Carrying out these suggestions for follow-up will give you a head start on implementing employee involvement, worksite analysis, and hazard control; these are all elements of an effective occupational injury and illness prevention program.

  1. Decide the scope of your follow-up. You may choose either an entire processing area, or one or more single tasks within a processing area. (For plant-wide follow-up, select all processing areas individually.)
  2. Review the Hazardous Situations and Possible Solutions for the area or task(s) selected. OSHA has chosen the Possible Solutions from those known to be successful in many situations. In some cases, a single Possible Solution may not be enough to completely eliminate a Hazardous Situation.

    (NOTE: Not all of the Possible Solutions suggested are requirements of OSHA regulations. Some solutions are good practices which have been recognized over time to reduce hazards. To determine which actions are required by OSHA standards, consult the Code of Federal Regulations, 29 CFR Parts 1900 through 1928.)

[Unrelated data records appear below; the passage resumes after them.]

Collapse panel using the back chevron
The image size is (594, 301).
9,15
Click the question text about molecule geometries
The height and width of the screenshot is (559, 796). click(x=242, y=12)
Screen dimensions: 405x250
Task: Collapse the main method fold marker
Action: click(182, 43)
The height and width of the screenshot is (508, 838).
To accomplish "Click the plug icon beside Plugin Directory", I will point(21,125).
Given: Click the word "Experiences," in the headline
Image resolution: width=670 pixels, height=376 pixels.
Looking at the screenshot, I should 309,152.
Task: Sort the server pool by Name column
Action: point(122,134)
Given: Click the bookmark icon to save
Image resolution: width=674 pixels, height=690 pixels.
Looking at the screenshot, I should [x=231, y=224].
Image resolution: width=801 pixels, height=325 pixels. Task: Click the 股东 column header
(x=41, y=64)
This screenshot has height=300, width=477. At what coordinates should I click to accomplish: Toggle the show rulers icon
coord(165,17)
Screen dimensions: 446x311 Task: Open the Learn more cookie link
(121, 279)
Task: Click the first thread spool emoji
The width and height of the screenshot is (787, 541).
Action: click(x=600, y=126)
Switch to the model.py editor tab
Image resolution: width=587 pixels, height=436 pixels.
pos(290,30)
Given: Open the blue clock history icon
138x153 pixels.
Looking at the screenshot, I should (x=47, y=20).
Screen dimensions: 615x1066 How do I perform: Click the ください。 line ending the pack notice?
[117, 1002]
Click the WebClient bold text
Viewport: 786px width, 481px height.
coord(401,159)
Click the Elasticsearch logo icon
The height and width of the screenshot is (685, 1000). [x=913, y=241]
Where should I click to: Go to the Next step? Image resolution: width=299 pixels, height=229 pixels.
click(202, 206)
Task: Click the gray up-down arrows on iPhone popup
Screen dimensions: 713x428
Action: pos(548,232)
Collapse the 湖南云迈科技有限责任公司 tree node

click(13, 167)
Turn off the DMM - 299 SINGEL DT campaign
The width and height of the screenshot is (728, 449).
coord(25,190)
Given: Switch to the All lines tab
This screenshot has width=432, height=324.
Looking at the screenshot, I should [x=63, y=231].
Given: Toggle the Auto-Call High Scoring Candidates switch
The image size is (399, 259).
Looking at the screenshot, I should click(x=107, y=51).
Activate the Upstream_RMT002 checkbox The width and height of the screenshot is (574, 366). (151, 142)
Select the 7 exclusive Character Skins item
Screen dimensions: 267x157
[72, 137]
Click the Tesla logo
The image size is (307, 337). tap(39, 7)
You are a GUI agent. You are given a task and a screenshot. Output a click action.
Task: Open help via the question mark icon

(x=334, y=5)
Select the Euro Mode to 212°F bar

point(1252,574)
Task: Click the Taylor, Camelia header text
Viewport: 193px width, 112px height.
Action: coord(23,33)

  3. Print out one or more follow-up checklists.
  4. Discuss Possible Solutions with managers and affected employees. Ask for other suggestions for solutions that would work in your plant.
  5. Select one or more solutions and develop an action plan to implement them in your workplace.
  6. Evaluate the solution to see whether it has eliminated or significantly reduced the Hazardous Situation.

Hazardous Situations and
Possible Solutions

In keeping with OSHA's policy of using plain language, we have attempted to describe the Hazardous Situations and Possible Solutions in words that will be recognized readily by both employers and employees in this industry. OSHA officials and other safety and health professionals may use different terms.

For example:

"Blood on employee" could be referred to as "exposure to contaminants"

"Standing for a long time" could be referred to as "ergonomic fatigue"

"Hands/fingers getting caught by rollers" could be referred to as "unguarded machines"

"Reaching across high and/or wide work surfaces," "repetitive pinch grips," "wrist deflection," and "bending at the waist" could all be referred to as "repetitive ergonomic hazards."